Les mystères du Château de Queille
C’est un lieu très ancien, mentionné pour la première fois dans les documents d’archives en 943.
Le Château de Queille sur la commune de Saint Quentin-La-Tour, à mi-chemin en direction de Belloc dont il dépendait autrefois, est inscrit sur l’inventaire des Monuments Historiques depuis le 18 octobre 1944.
La seigneurie de Queille est la plus ancienne de la région. Isarn de Fanjeaux en prend possession et la rattache à Montségur. On soupçonne le château de Queille d’avoir été un grand centre hérétique à cette époque.
Après 1294, un incendie ravage les archives du château, on sait cependant qu’après la période cathare, Jeanne de Verniolle fait de cette maison forte, une terre noble.
Echue à la maison d’Armagnac par voie testamentaire au XVe, elle est ensuite démembrée par le parlement de Toulouse et revient en 1751 à la famille de Lévis.

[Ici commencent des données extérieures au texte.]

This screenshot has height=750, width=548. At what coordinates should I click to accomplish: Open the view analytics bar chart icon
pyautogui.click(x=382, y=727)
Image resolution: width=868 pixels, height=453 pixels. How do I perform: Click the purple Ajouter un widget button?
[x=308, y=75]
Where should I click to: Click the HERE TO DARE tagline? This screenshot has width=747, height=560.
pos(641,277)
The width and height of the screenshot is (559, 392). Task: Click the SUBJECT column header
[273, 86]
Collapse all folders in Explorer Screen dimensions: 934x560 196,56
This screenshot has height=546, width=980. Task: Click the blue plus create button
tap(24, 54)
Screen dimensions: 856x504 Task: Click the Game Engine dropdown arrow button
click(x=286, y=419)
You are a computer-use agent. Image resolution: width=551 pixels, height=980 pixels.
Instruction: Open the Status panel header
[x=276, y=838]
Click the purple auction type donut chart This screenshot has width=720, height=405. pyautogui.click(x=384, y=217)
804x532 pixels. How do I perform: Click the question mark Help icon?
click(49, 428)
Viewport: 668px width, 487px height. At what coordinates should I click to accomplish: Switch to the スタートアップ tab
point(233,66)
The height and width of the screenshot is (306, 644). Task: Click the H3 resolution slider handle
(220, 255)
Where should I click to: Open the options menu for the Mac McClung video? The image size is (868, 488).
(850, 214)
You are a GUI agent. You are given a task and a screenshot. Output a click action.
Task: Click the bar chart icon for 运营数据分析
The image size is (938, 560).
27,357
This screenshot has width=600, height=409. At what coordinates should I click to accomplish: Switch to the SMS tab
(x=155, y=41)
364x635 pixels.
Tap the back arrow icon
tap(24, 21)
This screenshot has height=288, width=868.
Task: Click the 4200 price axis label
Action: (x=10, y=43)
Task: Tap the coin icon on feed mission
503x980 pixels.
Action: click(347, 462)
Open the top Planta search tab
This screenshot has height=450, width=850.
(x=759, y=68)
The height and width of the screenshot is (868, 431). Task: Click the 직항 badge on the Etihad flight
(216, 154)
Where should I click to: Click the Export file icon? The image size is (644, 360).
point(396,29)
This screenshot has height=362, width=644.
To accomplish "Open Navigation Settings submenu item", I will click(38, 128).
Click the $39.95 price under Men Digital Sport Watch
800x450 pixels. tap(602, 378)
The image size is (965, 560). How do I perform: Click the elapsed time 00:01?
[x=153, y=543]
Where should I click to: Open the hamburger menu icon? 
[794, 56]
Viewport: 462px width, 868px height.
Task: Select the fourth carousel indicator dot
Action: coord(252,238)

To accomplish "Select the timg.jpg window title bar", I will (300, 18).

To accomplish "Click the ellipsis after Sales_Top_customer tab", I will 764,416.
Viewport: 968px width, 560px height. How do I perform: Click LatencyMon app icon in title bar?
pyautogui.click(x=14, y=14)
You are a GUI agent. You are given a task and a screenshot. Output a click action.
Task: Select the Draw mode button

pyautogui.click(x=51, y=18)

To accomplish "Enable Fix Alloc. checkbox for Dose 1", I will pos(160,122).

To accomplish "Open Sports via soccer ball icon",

En contre-bas du château, les visiteurs peuvent accéder à une chapelle romane à nef unique, couverte d’une simple charpente coiffée d’un clocher à arcade qui laisse apparaître deux ouvertures.
Seul le chœur est voûté, passant insensiblement du pentagone au plus parfait arrondi en cul-de-four. Sous les larges pans d’enduits et de badigeons, des décors peints, principalement des XIIe, XVIIe siècles mais également du XIXe siècle.
Parmi ces couches picturales, un paysage italianisant, dominé par un ange souriant de facture maladroite (certainement du XVIIe siècle) et dont les registres proches des décors ornant les églises de Leychert et Péreilhe.
Des travaux de restauration ont permis l’ouverture des baies, après dépose d’une chape de mortier au sol, les éléments de terre cuite ont été reposés venant compléter des dalles de marbre gris. Les cloches et le bénitier de cette chapelle sont déposés à Saint-Quentin la Tour. Une croix de mission en fer forgé est érigée non loin de cette chapelle.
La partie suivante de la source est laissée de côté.